Whilst the Pace Egg was also performed in certain Lancashire towns, the Calderdale version is unique to the valley. The lyrics to the Pace Egg Song are not replicated elsewhere and the Calderdale mummers are known for their elaborate headgear, which is often worked on for weeks in advance. The play has been presented in the region almost continually for several centuries, and whilst textual references do not exist until the early 1700s, they suggest it was already a thriving tradition. Although performances briefly died out following the Great War, it was revived in 1932 and is continued today by two teams from the hilltop villages of Heptonstall and Midgley – the latter comprised of pupils from Calder High School.

The Pace Egg Play. (Brighouse Children’s Theatre)

On Easter Sunday, the rising sun was credited with unusual properties, including the belief that it danced with joy in celebration of the resurrection of Jesus Christ. Known across Europe, the superstition was widely observed in Yorkshire until quite recently, and folk would often ascend a local hill before dawn to witness the spectacle. Beamsley Beacon, above Ilkley, was a particularly favoured location for such gatherings. In the North and East Ridings, a divinatory custom called ‘wading the sun’ was also practiced, whereby a bucket of water was placed to catch the rising orb. If the sun ‘waded’ (i.e. was reflected in the water causing it to glimmer) then it promised a fine season to follow.

Easter Monday was marked across the county by egg-rolling games for children, and ‘Troll-Egg Day’ was a common colloquial name for the festival. But whilst this harmless activity is often revived today, the less savoury tradition of ‘buckle-snatching’ or ‘Leggin’ Day’ (as it was called in the East Riding) has been consigned to history. Recorded in towns such as Whitby, it was customary for boys to trip girls up and remove their shoes, which they would only return upon payment of some gratuity. Unsurprisingly, this antisocial, uncouth practice sometimes led to riots and like many loutish institutions of a similar ilk, it was stamped out by the establishment of local constabularies in the nineteenth century.

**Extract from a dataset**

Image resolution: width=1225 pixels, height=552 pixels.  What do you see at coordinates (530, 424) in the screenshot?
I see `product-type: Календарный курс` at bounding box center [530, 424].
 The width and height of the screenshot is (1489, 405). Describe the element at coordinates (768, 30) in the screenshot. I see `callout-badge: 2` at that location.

All Fools’ Day was on 1 April as it is today; pranks were played on the gullible until noon. Sending some callow youth on a fool’s errand was a particularly popular manifestation of this custom; for instance, to collect a pennyworth of pigeon’s milk from the chemist or a volume called
The Life of Adam’s Father
from a bookseller. A favourite in East Yorkshire was to send a boy to the cobbler’s for ‘stirrup oil’, a request which would be met by a beating from the shoemaker’s stirrup. The unlucky dupes were dubbed ‘gawks’ – a northern dialect word for cuckoo – and the hoaxes were known as ‘hunting the gawk’.

The arrival of the cuckoo was a cause for great celebration, as it heralded the onset of summer. In South Yorkshire, a tradition called ‘footing the cuckoo’ was observed, whereby the first person to hear a cuckoo in the neighbourhood would gather his friends and as many beer barrels as they could carry, take them to the trees in which the bird was heard and proceed to carouse the rest of the day away. It is said that in the Ribblesdale village of Austwick, the locals were so keen to keep the cuckoo and hopefully the summer with it, that they tried to wall it in. The bird simply flew away over the top, but the villagers maintained that ‘if they had only built the wall one round of stones higher, the bird could never have got out.’ The same tale is told about the West Yorkshire village of Marsden, who celebrate an annual fête called ‘Cuckoo Day’ in late April.